For your best bets, I will recommend investing in the Pacers.

Indiana Pacers vs. Oklahoma City Thunder

Thursday, June 05, 2025 – 08:30 PM EDT at Paycom Center

Series History

Much is being made of the 2-0 record that the Thunder attained against Indiana in the regular season. However, two games form a small data sample and therefore don’t really say anything. Last year, showing that Indiana can win in this matchup, the Pacers won by ten in Oklahoma City.

They won their only meeting against the Thunder when the latter had a healthy Shai Gilgeous-Alexander. The Pacers scored 121 points without shooting well from deep and limited Gilgeous-Alexander’s field goal efficiency.

Indiana’s Key Advantage

Indiana arguably has the best head coach in this matchup.

With people focused on the players, coaching matters more than they think. See the second round where Denver, with inferior personnel, took the Thunder to seven games. The Nuggets were led by an interim coach whose rotations, strategies on defense against Gilgeous-Alexander and timeout usage helped his team overcome OKC’s personnel advantage three times.

Indiana’s Rick Carlisle just led Indiana past the talented top-seeded Cavaliers and past the Knicks. Say what bad things you want about the Pacers’ opponents thus far, but Carlisle is one of the winningest playoff coaches of all time. At some point, criticizing the playoff teams that he beats just sounds silly.

Indiana’s coaching advantage will shine in Game 1 because Carlisle will have had many days to watch film, cogitate and prepare his team. So far in this postseason, Indiana is 3-0 in Game 1s: they blew out the Bucks before winning in Cleveland and New York.

Underrated Pacers

After a rough start to the season, Carlisle’s Pacers have gone 52-21. They closed the regular season on a 14-4 run, which is one game off the Thunder. Qualitatively, these teams are more comparable than oddsmakers suggest.

Oddsmakers especially fail to account for the Pacers’ success on the road, where they are 6-2 in the postseason, with both losses coming in games that they entered with a multi-game series lead.

What this task involves
Resume the Pacers–Thunder game preview, picking up right after its final sentence. The material that comes next is separate from the Pacers–Thunder game preview.

Source excerpt
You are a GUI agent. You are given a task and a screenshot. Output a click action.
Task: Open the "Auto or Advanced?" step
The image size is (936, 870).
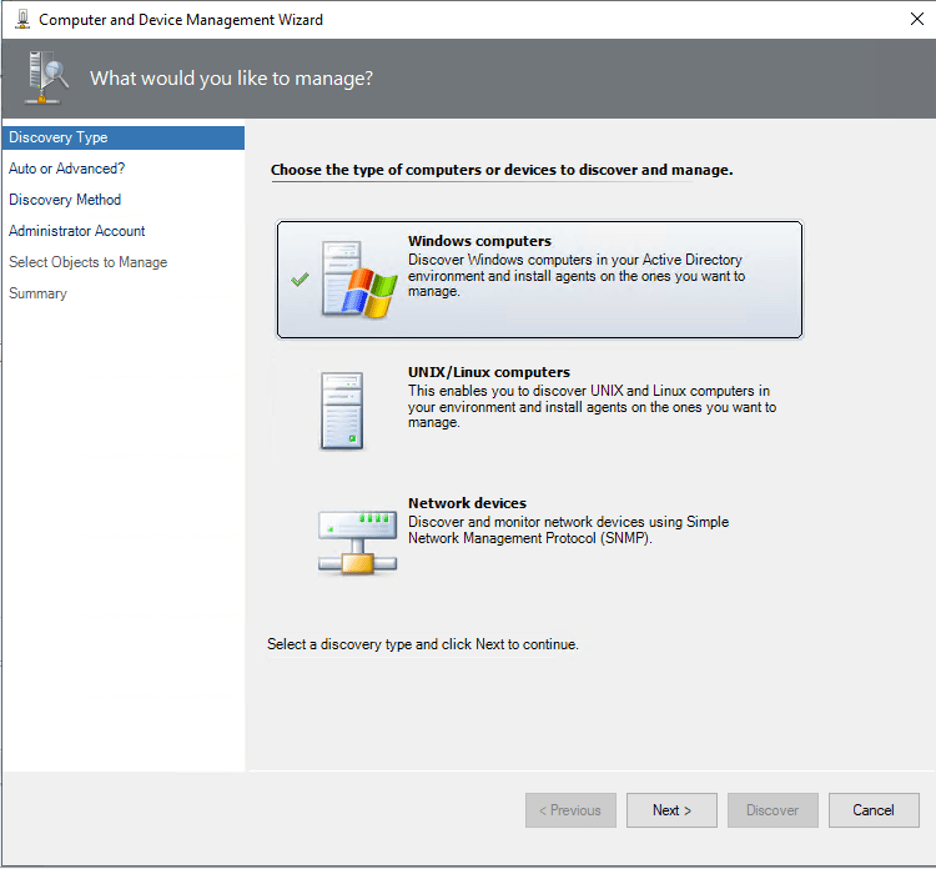tap(67, 169)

Written answer
While the Thunder’s margin of victory at home looks impressive because they dismantled a Memphis team that always loses to them, they have lost at home before, with the long layoff affecting them in Game 1 against a Denver team that, like Indiana entering this series, had played more recently.

Turnovers

Oklahoma City wins so many games largely because of its ability to force turnovers. This ability is pivotal to its outlook for any given game: in the playoffs, the Thunder are a mere 5-4 when forcing 18 or fewer turnovers.

The Thunder are not that good and are not the team that people consider them to be when they fail to force a lot of turnovers. Indiana’s outlook in this series, however, is strong because its offense excels at limiting turnovers. Its offense ranks several spots better in the turnover category than OKC’s other playoff opponents, underscoring the unique difficulty that Indiana will pose to OKC.

Tyrese Haliburton is elite in terms of assist-to-turnover ratio. Andrew Nembhard is another excellent ball-handler whose presence complements Haliburton’s.

The stability of the Pacers’ ball-handlers helps explain their elite efficiency in the half-court. If they can’t score quickly in transition, then they’ll initiate action after action, without turning it over, until the defense makes a mistake that they can capitalize on.

Their outlook on offense will always be strong because an offense’s high efficiency can only be negated by turnovers, which would limit its total number of possessions. But the Pacers will get possessions in addition to being efficient.

Three-Pointers

The Thunder have not faced an offense that will pass a defense to death like Indiana. This high volume of passing will lead especially to open three-point opportunities. Giving these up has been the bane of OKC’s defense thus far.

Out of the four teams that made it to the last round, the Thunder gave up the most open three-point attempts and the most wide-open ones. Minnesota’s Anthony Edwards isn’t even the passing playmaker that Haliburton is. Minnesota simply didn’t capitalize for the most part.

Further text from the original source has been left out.